PASSAGE TO READ -
----------
22nd Johnson solid (20 faces)

In geometry, the gyroelongated triangular cupola is one of the Johnson solids (J_{22}). It can be constructed by attaching a hexagonal antiprism to the base of a triangular cupola (J_{3}). This is called "gyroelongation", which means that an antiprism is joined to the base of a solid, or between the bases of more than one solid.

The gyroelongated triangular cupola can also be seen as a gyroelongated triangular bicupola (J_{44}) with one triangular cupola removed. Like all cupolae, the base polygon has twice as many sides as the top (in this case, the bottom polygon is a hexagon because the top is a triangle).

3D model of a gyroelongated triangular cupola

==Formulae==
The following formulae for volume and surface area can be used if all faces are regular, with edge length a:

$V=\left(\frac{1}{3}\sqrt{\frac{61}{2}+18\sqrt{3}+30\sqrt{1+\sqrt{3}}}\right)a^3\approx3.51605...a^3$

$A=\left(3+\frac{11\sqrt{3}}{2}\right)a^2\approx12.5263...a^2$

== Dual polyhedron ==

The dual of the gyroelongated triangular cupola has 15 faces: 6 kites, 3 rhombi, and 6 pentagons.
----------
EXERCISE DATA -

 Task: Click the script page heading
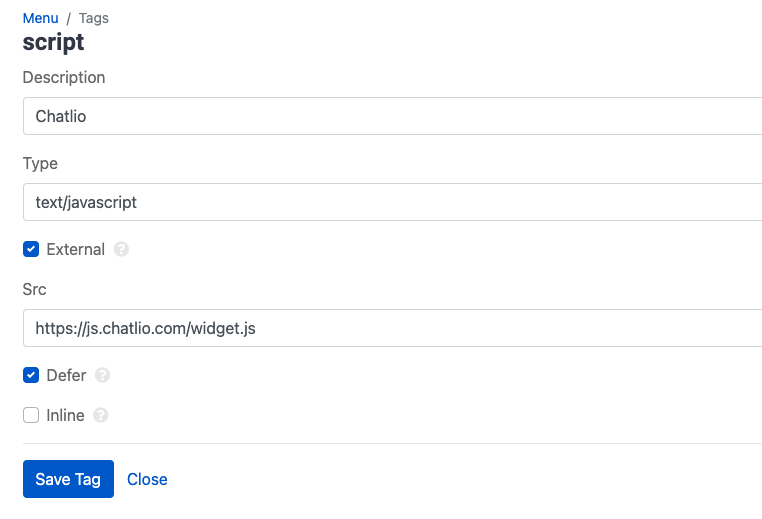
----------
ACTIVITY A -
Answer these questions from the passage on the gyroelongated triangular cupola:
(i) What number does the solid have among the Johnson solids?
(ii) What is attached to the base of a triangular cupola to construct it?
(iii) How many faces does its dual have?
ACTIVITY B - Using the passage on the gyroelongated triangular cupola, explain why the bottom polygon of this solid is a hexagon.
ACTIVITY C - Rewrite the passage on the gyroelongated triangular cupola, starting at "3D model of" and ending at "and 6 pentagons.", and swap "kites" for "deltoids".

TASK OUTPUT A -
(i) J_{22}
(ii) A hexagonal antiprism
(iii) 15

TASK OUTPUT B - In every cupola, the base polygon has twice as many sides as the top. Here the top is a triangle, so the bottom polygon is a hexagon.

TASK OUTPUT C -
3D model of a gyroelongated triangular cupola

==Formulae==
The following formulae for volume and surface area can be used if all faces are regular, with edge length a:

$V=\left(\frac{1}{3}\sqrt{\frac{61}{2}+18\sqrt{3}+30\sqrt{1+\sqrt{3}}}\right)a^3\approx3.51605...a^3$

$A=\left(3+\frac{11\sqrt{3}}{2}\right)a^2\approx12.5263...a^2$

== Dual polyhedron ==

The dual of the gyroelongated triangular cupola has 15 faces: 6 deltoids, 3 rhombi, and 6 pentagons.